--- Excerpt ---

As reported in Bloomberg:


June 16 (Bloomberg) — Federal Reserve Chairman Ben S. Bernanke said rising government spending on health care in coming years will require tradeoffs in the form of cuts in other government programs, higher taxes or wider budget deficits.


“Taking on these challenges will be daunting,” Bernanke said today at a health-care conference sponsored by the Senate Finance Committee in Washington. “We should not expect a single set of reforms to address all concerns. Rather, an eclectic approach will probably be needed.”


Bernanke’s remarks echo his prior comments that a failure to address the rising costs of retirement and medical benefits for an aging U.S. population would widen the federal deficit and cause other problems. He warned in 2007 that the U.S. government may face a “fiscal crisis” in coming decades and today discussed the implications of bigger deficits.


“It will have effects on interest rates, it will have effects on economic growth and on stability,” Bernanke said in response to a question from Montana Senator Max Baucus, the panel’s chairman. “It’s not just balancing the federal budget. It’s really a much broader question of the stability and strength of our economy over a long period of time.”


Our Perspective:


Rising health care cost have had a crippling effect on businesses. Each year when the renewal comes in, large rate increases accompany the renewal. Many times I see this increase as an incentive to restructure the existing plan and look for possible alternatives for the renewal.


Employers start by looking at the co-pays and deductibles. In the end you have lowered the projected increase but also have reduced the coverage.


The original concept of offering employee health coverage was well received. It gave employees the opportunity of providing coverage for their families. However the cost have continued to trend upwards, increasing over 10% a year. The result, employees and employers are paying more and coverage is decreasing.


Steps must be taken to control these cost and introduce long-term solutions that will provide better coverage. The current system is broken and must be fixed. If a solution is not found more people will forgo coverage in the hopes of saving money. Without coverage, cost will continue to rise. This will cost us all more in the long run, for the cost of underwriting the uninsured is also factored into any future renewals.

---

#### The problem
According to the health-care cost article, by how much have health coverage costs been increasing each year?

--- Dataset excerpts ---

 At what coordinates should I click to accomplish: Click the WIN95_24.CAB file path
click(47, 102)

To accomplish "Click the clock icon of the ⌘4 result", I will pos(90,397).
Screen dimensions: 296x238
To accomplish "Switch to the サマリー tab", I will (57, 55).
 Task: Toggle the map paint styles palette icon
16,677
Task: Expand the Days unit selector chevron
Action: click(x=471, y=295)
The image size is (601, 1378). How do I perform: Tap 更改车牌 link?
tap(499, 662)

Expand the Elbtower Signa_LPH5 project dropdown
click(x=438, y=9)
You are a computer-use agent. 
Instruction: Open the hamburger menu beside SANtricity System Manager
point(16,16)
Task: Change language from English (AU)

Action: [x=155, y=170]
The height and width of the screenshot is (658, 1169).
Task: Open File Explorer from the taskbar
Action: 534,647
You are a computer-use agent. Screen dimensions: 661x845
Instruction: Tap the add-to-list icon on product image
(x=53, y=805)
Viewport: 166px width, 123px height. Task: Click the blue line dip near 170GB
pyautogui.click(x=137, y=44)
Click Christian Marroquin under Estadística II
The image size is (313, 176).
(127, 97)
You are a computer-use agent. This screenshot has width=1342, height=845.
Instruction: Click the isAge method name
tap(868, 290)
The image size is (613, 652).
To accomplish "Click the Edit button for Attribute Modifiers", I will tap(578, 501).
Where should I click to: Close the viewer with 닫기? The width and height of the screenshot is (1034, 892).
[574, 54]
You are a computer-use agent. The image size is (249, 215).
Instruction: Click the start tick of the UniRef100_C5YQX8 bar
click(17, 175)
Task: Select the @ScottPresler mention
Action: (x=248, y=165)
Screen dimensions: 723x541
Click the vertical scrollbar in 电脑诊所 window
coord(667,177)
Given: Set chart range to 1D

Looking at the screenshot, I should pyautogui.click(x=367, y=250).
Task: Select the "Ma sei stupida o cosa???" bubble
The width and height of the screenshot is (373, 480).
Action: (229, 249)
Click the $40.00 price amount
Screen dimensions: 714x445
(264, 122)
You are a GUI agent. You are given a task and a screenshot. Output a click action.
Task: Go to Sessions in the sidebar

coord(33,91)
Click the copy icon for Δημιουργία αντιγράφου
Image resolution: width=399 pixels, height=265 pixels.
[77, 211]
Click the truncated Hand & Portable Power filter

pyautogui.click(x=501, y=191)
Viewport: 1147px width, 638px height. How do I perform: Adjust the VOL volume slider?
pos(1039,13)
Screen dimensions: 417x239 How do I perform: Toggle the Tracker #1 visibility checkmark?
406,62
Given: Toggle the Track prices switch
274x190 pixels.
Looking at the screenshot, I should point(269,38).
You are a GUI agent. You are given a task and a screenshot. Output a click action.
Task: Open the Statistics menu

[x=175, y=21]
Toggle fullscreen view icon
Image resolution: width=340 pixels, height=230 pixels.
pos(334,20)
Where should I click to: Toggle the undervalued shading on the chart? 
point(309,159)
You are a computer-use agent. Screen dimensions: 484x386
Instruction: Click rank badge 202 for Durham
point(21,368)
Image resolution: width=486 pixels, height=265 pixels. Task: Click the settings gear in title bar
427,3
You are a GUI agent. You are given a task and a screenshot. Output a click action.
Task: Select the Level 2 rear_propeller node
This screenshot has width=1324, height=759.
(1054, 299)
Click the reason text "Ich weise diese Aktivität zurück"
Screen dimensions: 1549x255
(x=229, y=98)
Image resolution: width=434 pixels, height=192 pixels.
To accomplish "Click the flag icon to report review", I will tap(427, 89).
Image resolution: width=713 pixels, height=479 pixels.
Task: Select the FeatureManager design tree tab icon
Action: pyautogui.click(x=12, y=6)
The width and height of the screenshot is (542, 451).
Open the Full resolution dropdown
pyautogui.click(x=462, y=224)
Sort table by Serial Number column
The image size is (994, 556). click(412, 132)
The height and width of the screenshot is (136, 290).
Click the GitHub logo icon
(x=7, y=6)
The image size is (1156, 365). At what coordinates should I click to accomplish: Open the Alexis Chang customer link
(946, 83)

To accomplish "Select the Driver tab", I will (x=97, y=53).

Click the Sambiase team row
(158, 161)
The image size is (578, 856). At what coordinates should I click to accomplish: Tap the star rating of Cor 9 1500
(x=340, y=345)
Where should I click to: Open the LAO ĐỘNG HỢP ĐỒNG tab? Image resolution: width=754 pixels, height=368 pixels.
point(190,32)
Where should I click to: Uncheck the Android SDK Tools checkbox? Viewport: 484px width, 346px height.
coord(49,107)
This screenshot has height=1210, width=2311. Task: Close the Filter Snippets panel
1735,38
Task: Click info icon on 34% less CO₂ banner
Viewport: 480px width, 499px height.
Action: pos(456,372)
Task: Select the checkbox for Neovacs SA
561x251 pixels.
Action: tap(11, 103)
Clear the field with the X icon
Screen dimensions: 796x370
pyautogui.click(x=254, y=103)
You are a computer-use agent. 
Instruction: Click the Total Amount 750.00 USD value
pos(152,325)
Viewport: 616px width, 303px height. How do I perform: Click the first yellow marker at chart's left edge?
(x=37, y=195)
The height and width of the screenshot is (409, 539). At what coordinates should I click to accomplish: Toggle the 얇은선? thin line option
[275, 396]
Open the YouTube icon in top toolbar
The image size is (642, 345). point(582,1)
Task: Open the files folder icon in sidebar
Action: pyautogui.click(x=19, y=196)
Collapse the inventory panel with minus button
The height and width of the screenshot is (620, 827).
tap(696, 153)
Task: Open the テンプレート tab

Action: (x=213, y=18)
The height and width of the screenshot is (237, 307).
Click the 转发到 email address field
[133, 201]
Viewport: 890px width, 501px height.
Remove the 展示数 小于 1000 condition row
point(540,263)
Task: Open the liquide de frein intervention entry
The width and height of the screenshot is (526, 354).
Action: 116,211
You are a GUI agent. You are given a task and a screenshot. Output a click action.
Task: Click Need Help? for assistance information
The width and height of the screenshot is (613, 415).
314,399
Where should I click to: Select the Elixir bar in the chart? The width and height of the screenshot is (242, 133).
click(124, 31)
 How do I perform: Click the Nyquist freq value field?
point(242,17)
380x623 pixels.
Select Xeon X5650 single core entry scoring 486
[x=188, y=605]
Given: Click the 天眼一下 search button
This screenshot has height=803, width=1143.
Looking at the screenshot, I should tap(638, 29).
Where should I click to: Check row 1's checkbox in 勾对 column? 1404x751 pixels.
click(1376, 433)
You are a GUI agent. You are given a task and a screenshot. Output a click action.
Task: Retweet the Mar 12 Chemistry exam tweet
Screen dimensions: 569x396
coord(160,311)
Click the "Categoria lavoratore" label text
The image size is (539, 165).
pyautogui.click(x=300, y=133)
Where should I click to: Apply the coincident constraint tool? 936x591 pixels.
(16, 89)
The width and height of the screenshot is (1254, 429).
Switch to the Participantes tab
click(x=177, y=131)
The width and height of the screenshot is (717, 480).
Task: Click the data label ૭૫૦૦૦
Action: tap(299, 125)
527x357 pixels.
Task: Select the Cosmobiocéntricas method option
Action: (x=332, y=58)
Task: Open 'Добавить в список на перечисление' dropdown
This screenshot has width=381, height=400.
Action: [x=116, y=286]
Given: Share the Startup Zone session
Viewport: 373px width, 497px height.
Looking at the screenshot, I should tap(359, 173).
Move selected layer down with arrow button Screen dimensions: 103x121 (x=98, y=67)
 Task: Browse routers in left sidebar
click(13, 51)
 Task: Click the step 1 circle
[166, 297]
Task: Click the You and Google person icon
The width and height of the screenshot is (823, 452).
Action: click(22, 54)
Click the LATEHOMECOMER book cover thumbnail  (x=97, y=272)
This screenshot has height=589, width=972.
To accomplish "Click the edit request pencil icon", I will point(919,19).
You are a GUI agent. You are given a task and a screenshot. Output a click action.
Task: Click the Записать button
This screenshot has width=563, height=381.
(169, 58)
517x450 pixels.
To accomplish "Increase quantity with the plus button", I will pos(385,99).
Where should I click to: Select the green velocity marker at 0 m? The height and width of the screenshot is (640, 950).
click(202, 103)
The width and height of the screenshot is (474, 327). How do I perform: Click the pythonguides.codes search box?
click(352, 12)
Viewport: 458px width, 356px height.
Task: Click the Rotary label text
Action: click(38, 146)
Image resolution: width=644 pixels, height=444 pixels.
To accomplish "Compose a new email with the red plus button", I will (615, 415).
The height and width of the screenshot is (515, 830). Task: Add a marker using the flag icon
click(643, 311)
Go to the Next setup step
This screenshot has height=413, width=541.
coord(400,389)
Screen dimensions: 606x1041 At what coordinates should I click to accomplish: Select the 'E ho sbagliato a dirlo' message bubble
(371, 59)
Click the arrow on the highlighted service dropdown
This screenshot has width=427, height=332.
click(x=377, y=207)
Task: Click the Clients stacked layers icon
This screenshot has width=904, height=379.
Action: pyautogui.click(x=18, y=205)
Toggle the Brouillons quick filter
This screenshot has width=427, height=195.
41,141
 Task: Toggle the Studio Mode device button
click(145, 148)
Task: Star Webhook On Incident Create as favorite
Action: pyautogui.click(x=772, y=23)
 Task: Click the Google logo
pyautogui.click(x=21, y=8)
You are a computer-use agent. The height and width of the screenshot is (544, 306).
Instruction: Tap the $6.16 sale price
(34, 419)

---

#### Task output
Over 10% a year.